Essa noite está tudo bem.
Uma menina corajosa essa noite.
Essa noite está tudo bem.
Uma menina corajosa essa noite
# B R I T N E Y
– Ahh! Não acredito que você vai! – Deu um grito empolgado. – Vai ser numa fraternidade. Vou adorar te levar para conhecer!

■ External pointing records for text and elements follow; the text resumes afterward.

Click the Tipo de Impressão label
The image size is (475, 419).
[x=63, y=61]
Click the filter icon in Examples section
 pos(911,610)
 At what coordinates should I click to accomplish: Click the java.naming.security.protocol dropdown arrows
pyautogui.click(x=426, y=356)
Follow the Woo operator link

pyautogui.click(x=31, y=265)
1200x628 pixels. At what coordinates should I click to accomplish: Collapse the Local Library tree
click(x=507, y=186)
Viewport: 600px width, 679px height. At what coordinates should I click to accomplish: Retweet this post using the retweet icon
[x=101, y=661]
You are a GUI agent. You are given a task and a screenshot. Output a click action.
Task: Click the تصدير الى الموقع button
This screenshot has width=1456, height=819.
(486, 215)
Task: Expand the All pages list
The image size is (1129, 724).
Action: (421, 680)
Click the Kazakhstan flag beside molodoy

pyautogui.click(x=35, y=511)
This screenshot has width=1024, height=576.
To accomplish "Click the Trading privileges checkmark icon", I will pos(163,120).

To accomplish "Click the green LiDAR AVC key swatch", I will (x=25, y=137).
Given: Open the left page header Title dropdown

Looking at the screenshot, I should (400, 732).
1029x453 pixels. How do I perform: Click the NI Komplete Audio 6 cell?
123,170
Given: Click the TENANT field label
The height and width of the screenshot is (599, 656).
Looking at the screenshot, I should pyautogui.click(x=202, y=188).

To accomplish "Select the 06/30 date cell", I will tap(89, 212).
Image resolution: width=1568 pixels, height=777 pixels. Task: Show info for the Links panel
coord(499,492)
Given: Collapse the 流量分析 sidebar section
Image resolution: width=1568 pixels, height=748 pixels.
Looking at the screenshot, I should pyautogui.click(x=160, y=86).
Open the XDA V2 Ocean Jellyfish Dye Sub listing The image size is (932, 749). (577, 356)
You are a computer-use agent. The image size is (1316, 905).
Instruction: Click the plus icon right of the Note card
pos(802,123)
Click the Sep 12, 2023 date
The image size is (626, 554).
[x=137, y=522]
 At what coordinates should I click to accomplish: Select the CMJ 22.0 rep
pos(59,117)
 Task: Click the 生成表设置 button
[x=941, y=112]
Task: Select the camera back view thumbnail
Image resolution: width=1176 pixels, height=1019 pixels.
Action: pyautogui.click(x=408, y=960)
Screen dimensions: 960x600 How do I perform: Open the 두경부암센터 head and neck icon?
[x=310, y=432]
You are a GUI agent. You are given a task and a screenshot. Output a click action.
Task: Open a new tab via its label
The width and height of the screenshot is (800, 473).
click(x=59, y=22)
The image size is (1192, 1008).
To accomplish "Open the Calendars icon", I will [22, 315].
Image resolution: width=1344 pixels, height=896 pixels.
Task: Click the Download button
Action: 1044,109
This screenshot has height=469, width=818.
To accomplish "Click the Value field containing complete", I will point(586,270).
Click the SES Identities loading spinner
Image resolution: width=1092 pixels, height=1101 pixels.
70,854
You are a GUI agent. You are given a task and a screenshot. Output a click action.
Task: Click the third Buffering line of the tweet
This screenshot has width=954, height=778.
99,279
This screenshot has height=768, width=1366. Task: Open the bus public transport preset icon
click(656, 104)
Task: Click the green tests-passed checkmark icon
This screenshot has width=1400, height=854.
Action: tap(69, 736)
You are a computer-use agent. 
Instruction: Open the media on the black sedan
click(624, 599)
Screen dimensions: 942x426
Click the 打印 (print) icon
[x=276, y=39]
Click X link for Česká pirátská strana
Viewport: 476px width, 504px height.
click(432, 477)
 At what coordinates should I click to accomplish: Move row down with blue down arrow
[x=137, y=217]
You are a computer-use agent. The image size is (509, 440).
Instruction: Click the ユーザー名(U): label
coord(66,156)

Deu mais alguns gritinhos.
– Eu vou – confirmei.
– Vou me arrumar na casa da Ninna, porque já tinha combinado com ela. Mas eu passo às nove para te buscar, está bem?
✺✺✺
Enquanto finalizava a maquiagem, minha mente brigava sobre a minha decisão. Uma parte de mim dizia que era melhor ler algum livro e evitar lugares que pudessem trazer “Mona Lisa” de volta. A outra dizia que tudo ficaria bem, eu só precisava ser corajosa nessa e nas demais noites que viriam. Normalmente, evitava usar muita maquiagem, pois sempre errava e ficava parecendo uma prostituta; mas precisava dar um jeito nas olheiras. Ao finalizar o corretivo, peguei o delineador e passei com calma para evitar acidentes.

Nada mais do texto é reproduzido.